Weibliche Ejakulation: So klappt's am besten

DIENSTAG, 08.01.2019

Eine Studie zeigt: Für die weibliche Ejakulation braucht Frau keinen Mann. Denn beim Solosex klappt es offenbar am besten. Wie, verraten wir dir hier.

Die weibliche Ejakulation, auch Squirting genannt, gilt beim Orgasmus der Frau als Königsdisziplin. Viele Männer finden es deshalb reizvoll, wenn sie es schaffen, ihre Partnerin zum Ejakulieren zu bringen.

Weibliche Ejakulation beim Geschlechtsverkehr

Eine Studie, die laut "Men's Health" im "British Journal of Urology International" veröffentlicht wurde, kam jedoch zu dem Ergebnis, dass Frauen am besten ejakulieren können, wenn sie Sex mit sich selbst haben.

Frauen ejakulieren beim Solosex am ehesten

Mehr als 300 Frauen nahmen an der Studie teil. 53 Prozent von ihnen gaben an, am besten bei der Selbstbefriedigung zum "Orgasmus de luxe" zu kommen.
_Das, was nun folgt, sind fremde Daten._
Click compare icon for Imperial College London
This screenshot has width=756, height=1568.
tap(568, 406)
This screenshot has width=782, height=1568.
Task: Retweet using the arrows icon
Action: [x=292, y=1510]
Allerdings konnten immerhin auch 48 Prozent der Probandinnen die weibliche Ejakulation beim Geschlechtsverkehr erreichen – jedoch vornehmlich, wenn sie mit ihrem Partner erst ganz frisch zusammen waren. Im Laufe einer Beziehung ließen die spritzigen weiblichen Orgasmen offenbar nach. Ebenfalls eine Möglichkeit, die weibliche Ejakulation zu erleben: Analsex. 19 Prozent der befragten Frauen gaben an, bei dieser sexuellen Spielart ejakulieren zu können.
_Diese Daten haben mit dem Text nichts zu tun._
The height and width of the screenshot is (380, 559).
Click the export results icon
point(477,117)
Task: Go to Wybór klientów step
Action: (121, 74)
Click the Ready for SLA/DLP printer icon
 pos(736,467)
Bei der Selbstbefriedigung erleben viele Frauen am ehesten einen Orgasmus.

Weibliche Ejakulation: Was passiert dabei?

Leider ist der Irrglaube immer noch weit verbreitet, dass die weibliche Ejakulation nichts weiter als die Abgabe von etwas Urin ist. Dabei haben viele Untersuchungen gezeigt, dass das weibliche Ejakulat dem männlichen Prostata-Sekret, das Teil der Spermaflüssigkeit des Mannes ist, sehr ähnelt.

Inhaltsstoffe

Wenn Frauen ejakulieren, lassen sich in der Flüssigkeit verschiedene Substanzen nachweisen, die sowohl im Aussehen als auch der Zusammensetzung dem Ejakulat des Mannes gleichen. Zu den Bestandteilen gehört beispielsweise PSA, Prostata-spezifisches Antigen, das in geringen Mengen auch bei Frauen nachzuweisen ist. Ebenso wie Glukose, die den Spermien den Weg zur Eizelle erleichtert und als Energiequelle dient.

Das Ejakulat von Frauen ist dem der Männer offenbar ähnlicher als angenommen.
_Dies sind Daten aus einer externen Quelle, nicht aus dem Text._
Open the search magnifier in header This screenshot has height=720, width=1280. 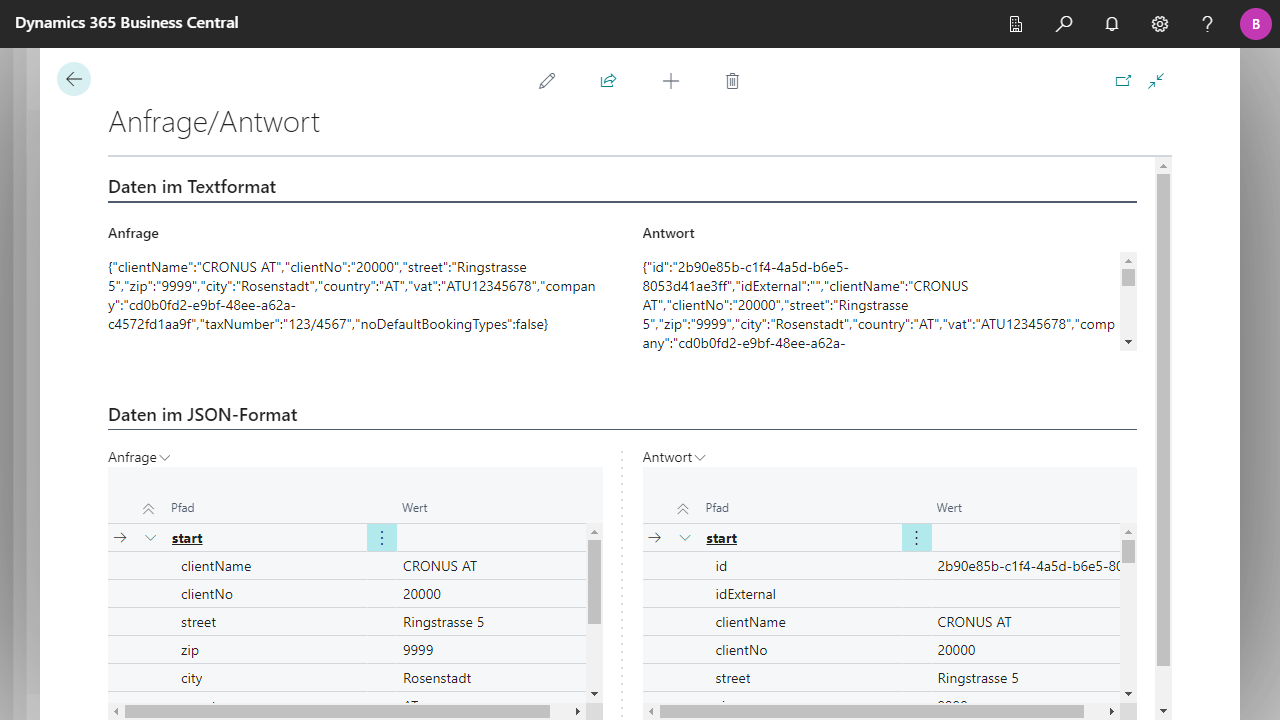[1064, 24]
Ejakulation der Frau: Die "weibliche Prostata"

Dem Medizinportal "Onmeda" zufolge wird das weibliche Ejakulat in den Skene-Drüsen, auch Skene-Gänge genannt, produziert. Durch die Ähnlichkeit zur männlichen Vorsteherdrüse werden die Skene-Gänge auch als "weibliche Prostata" bezeichnet. Wie genau die Flüssigkeit freigesetzt wird, ist allerdings noch unklar. Offenbar könnte aber ein Zusammenhang zwischen dem G-Punkt und der weiblichen Ejakulation bestehen – Frauen, die durch die Stimulation des G-Punkts zum Orgasmus kommen können, sollen eher ejakulieren können als Frauen, die lediglich einen klitoralen Orgasmus bekommen.

Mysterium G-Punkt

Laut "Netdoktor.at" herrscht in der Forschung mittlerweile die Meinung vor, dass der G-Punkt zwischen der Scheidenvorderwand und der Harnröhre liegt und mit den Skene-Drüsen gleichzusetzen ist. Wie "Onmeda" berichtet, soll etwa jede dritte Frau zumindest ab und an eine weibliche Ejakulation erleben. Wie viel Flüssigkeit dabei abgegeben wird und wie sich diese zusammensetzt, variiert von Frau zu Frau stark.

Zusammenfassung der Redaktion

Die weibliche Ejakulation – das konnte mittlerweile wissenschaftlich nachgewiesen werden – tritt am ehesten beim Solosex auf und ist offenbar mehr als eine Abgabe von Urin. Denn sie ist dem männlichen Ejakulat sehr ähnlich. Die Menge und wie genau sie sich zusammensetzt, ist von Frau zu Frau unterschiedlich.